ARM: Kirkwood: Add support for Excito Bubba B3

Message ID	20140102230832.GB9339@obsidianresearch.com (mailing list archive)
State	New, archived
Headers	show Return-Path: <linux-arm-kernel-bounces+patchwork-linux-arm=patchwork.kernel.org@lists.infradead.org> Date: Thu, 2 Jan 2014 16:08:32 -0700 From: Jason Gunthorpe <jgunthorpe@obsidianresearch.com> To: Ian Campbell <ijc@hellion.org.uk> Subject: Re: [PATCH] ARM: Kirkwood: Add support for Excito Bubba B3 Message-ID: <20140102230832.GB9339@obsidianresearch.com> References: <1388247131-19301-1-git-send-email-andrew@lunn.ch> <20131228170114.GH19878@titan.lakedaemon.net> <20140102194924.GA3321@obsidianresearch.com> <1388702192.16958.54.camel@hastur.hellion.org.uk> MIME-Version: 1.0 Content-Disposition: inline In-Reply-To: <1388702192.16958.54.camel@hastur.hellion.org.uk> User-Agent: Mutt/1.5.21 (2010-09-15) Cc: Gregory Clement <gregory.clement@free-electrons.com>, Andrew Lunn <andrew@lunn.ch>, Sebastian Hesselbarth <sebastian.hesselbarth@googlemail.com>, Jason Cooper <jason@lakedaemon.net>, linux ARM <linux-arm-kernel@lists.infradead.org> Precedence: list Content-Type: text/plain; charset="us-ascii" Content-Transfer-Encoding: 7bit Sender: "linux-arm-kernel" <linux-arm-kernel-bounces@lists.infradead.org> Errors-To: linux-arm-kernel-bounces+patchwork-linux-arm=patchwork.kernel.org@lists.infradead.org

Jason Gunthorpe Jan. 2, 2014, 11:08 p.m.

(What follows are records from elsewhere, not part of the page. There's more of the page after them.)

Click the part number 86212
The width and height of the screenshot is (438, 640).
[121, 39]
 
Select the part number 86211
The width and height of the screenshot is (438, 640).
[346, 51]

UTC

On Thu, Jan 02, 2014 at 10:36:32PM +0000, Ian Campbell wrote:
> On Thu, 2014-01-02 at 12:49 -0700, Jason Gunthorpe wrote:
> > On Sat, Dec 28, 2013 at 12:01:14PM -0500, Jason Cooper wrote:
> > 
> > > > + * Note: This requires a new'ish version of u-boot, which disables the
> > > > + * L2 cache. If your B3 silently fails to boot, u-boot is probably too
> > > > + * old. Either upgrade, or consider the following email:
> > > > + *
> > > > + * http://lists.debian.org/debian-arm/2012/08/msg00128.html
> > > 
> > > Nice, thanks for adding this.
> > 
> > Nifty.. But what is the root cause for the above?
> > 
> > I'm guessing that at some point the the L1 icache has been enabled,
> > the L1 dcache disabled, and the L2 cache enabled?
> > 
> > If the pv_fixup runs with both L1 caches off and an empty L2 then it
> > shouldn't cause a problem.
> 
> I'm not 100% sure but I think the issue is that the kernel expects to be
> running with all of the caches off, but u-boot incorrectly left the l2
> on. The L2 is probably not empty (because u-boot was using it).

I think I see the problem now.. The decompressor turns on the L1
dcache, which populates the enabled L2 with write through data. When
the decompressor turns the dcache off again the L2 retains some of the
kernel image and any data writes done in head.S while the dcache is
off could be corrupted if they overlap the L2's retention,
specifically the pv_fixup stuff, but other elements could potentially
be mangled too.

So all Marvell platforms with their L2 cache controller must boot into
the decompressor with the L2 cache completely off, or the kernel needs
additional Marvell L2 specific flushing code prior to enabling the MMU
:(

.. and since the problem only shows obviously with multiplatform
kernels that have been relocated it could be a broader, subtler issue
than just your one board ...

Jason C: What do you think about applying this [untested]?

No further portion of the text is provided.